Born in 1981 in Nigeria, Popoola holds a National Diploma in Painting and General Arts from Auchi Polytechnic, Edo State, Nigeria, where he graduated with honours. He subsequently completed Bachelor and Master’s degrees in Fine and Applied Arts with a specialisation in Sculpture and Painting at Obafemi Awolowo University, Nigeria. In 2015 he was resident in-training at John Lopez studio in South Dakota, United States. He has assembled quite a few monumental sculptures and painted large murals in Nigeria and the United States and featured in local and international exhibitions including ART X Lagos, the maiden Scrap Art Exhibition in Qatar and recently at the Global Art Festival in Gujarat, India. He also provides mentoring opportunities for local and international artists in his studio in Nigeria.
Popoola continues to lay a mark on the memory of almost everyone who has encountered his work, his ability to manipulate and re - construct metals and scraps into new compelling forms. These forms are often everyday objects and animals, domestic and wild. Though at a recent exhibition titled "Metala" (Yoruba for 13, an exhibition showcasing 13 scrap art pieces, and also a nod to his use of metals for his works), he explores man sized metal sculptures amongst other varieties. Popoola’s creative process can be mind blowing sometimes to say the least, even for those very familiar with his work. - "Sometimes, i start with a sketch on a paper and then proceeds to clay modelling a miniature then i subsequently transform it into the final material’s intended size. Other times, the process is spontaneous. “Sometimes, when I feel like making a piece, I don’t wait to finish the thought process. I start, and in trying to give the work my best, I research further on the subject.” - he says.

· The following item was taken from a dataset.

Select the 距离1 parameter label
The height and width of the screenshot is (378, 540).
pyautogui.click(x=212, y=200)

Inherent to his work is an advocacy for social change. He desires to tell his stories his way with what is available. He relies heavily on metal junks such as motorcycle tanks, brake pads, car struts, nuts, electric generator parts, etc, which forms the bulk of his sourced materials. He picks and selects these scraps based on colour, and often, he paints the items to achieve a specific desired finished look. As stated ealier, these items are not only a visible component of overall infrastructural decay but also as particles contributing in large part to environmental pollution. While Popoola’s use of scrap materials may have originated from a purposeful desire to re - purpose and control waste, he has also developed an obsessive compulsion to make beautiful and aesthetically distinct metal works. He also does not find creating in large scale difficult at all. And perhaps this is the reason why his sculptures are very popular.

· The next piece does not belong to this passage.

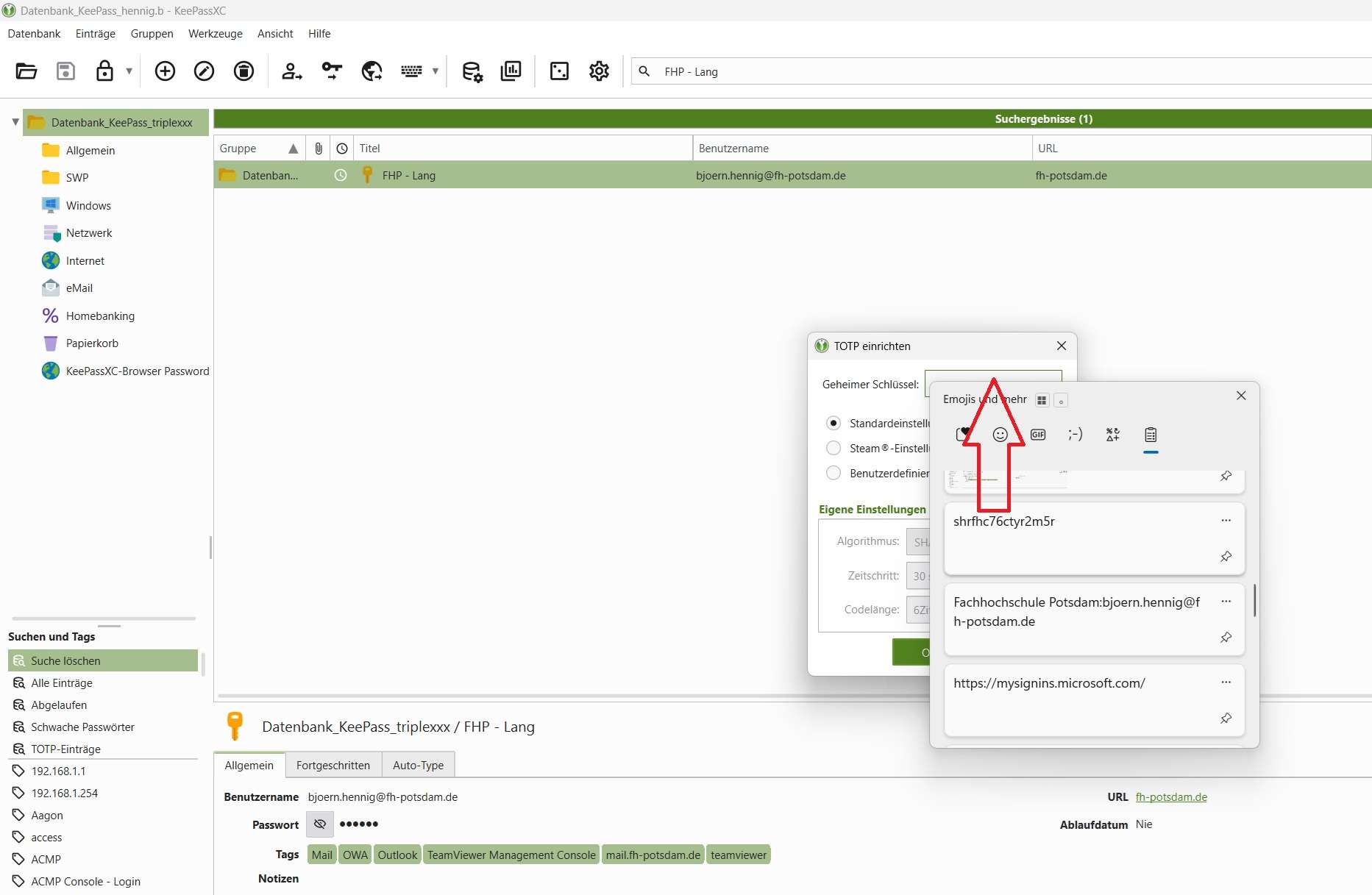This screenshot has width=1372, height=895.
Task: Open the dropdown arrow next to lock icon
Action: [129, 71]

In his most recent showcase "Metala", Popoola’s goal was to present and reconnect the public with Yoruba culture and mythology that are disappearing due to modernisation and globalisation regrettably. At “Metala”, visitors where wowed by some of his most impressive works like ‘Sango’, ‘Okere gori’roko’, ‘Oju ode da (Hunter and his Dog)’, ‘Sewing Machine’, ‘Eyo’ and ‘Arewa’. Arguably, These are some of Popoola’s best works yet. Reason why, his viewers cannot help but wonder what next, Will Popoola dive into more abstract forms and perhaps more symbolic subjects? Regardless of what he ventures into next and the exhilarating outcome, one can be assured that the African metal king will always for sure blow us away with his metal works.